A Picture Is Worth... Ride a Bike and Stay Well

flu ad

This ad from the flu pandemic of 101 years ago has held up well.

When researching our healthy home series a few years ago I found this ad, posted in 1918 in the middle of the flu pandemic that killed 675,000 Americans, another time when they had no vaccine or antidote, or really any solutions other than isolation. The benefits of exercise and fresh air are well known, but the fact that riding a bike keeps you out of the crowds, away from the coughers and the sneezers, is a definite plus.

Take out the gender bias and we would be good to go today.

Public Domain. An emergency hospital at Camp Funston, Kansas, 1918- National Museum of Health and Medicine

An emergency hospital at Camp Funston, Kansas, 1918- National Museum of Health and Medicine/Public Domain

Last year I wrote about the flu, about how it was made far worse by government inaction and misdirection.
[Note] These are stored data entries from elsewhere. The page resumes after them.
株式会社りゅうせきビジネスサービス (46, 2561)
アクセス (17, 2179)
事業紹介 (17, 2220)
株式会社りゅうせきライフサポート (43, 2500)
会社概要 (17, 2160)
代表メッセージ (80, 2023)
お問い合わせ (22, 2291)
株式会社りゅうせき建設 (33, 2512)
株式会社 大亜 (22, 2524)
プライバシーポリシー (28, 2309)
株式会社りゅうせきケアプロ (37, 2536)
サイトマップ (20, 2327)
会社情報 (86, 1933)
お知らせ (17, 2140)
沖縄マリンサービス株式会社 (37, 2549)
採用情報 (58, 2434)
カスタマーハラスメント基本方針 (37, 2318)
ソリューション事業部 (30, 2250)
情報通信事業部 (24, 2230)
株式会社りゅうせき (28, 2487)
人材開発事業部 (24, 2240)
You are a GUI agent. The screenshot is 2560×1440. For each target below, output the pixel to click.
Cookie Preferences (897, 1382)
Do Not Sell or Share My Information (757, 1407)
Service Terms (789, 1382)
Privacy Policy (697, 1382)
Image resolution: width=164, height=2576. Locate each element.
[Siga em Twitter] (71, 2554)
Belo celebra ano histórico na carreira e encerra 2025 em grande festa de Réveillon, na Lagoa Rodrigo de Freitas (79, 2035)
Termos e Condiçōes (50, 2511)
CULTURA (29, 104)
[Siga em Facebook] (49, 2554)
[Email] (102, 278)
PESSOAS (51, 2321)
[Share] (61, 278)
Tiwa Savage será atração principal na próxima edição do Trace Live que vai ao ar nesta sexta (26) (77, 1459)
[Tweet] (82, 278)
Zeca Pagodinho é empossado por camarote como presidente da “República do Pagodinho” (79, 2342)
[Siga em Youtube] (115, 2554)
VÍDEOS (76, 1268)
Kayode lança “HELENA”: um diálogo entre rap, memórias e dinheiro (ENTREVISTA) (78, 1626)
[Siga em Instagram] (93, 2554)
According to John M. Barry, the government made it worse, mainly because of the war. President Wilson and his Committee on Public Information controlled the news, noting that “Truth and falsehood are arbitrary terms....The force of an idea lies in its inspirational value. It matters very little if it is true or false.”
A hundred years later, things look awfully familiar. Truth and falsehoods are again arbitrary terms. We are still telling people that bikes are healthy (I rode mine all winter, the coughing in the subway scared me). We are still being told to cover our mouths and wash our hands and stay home if we are sick, because 100 years later we still do not have an effective universal flu vaccine. People don't take the vaccines we have because they don't trust anyone anymore.

I concluded: "Wash your hands and get on your bike and hope that it doesn't happen again too soon." Even better advice this year.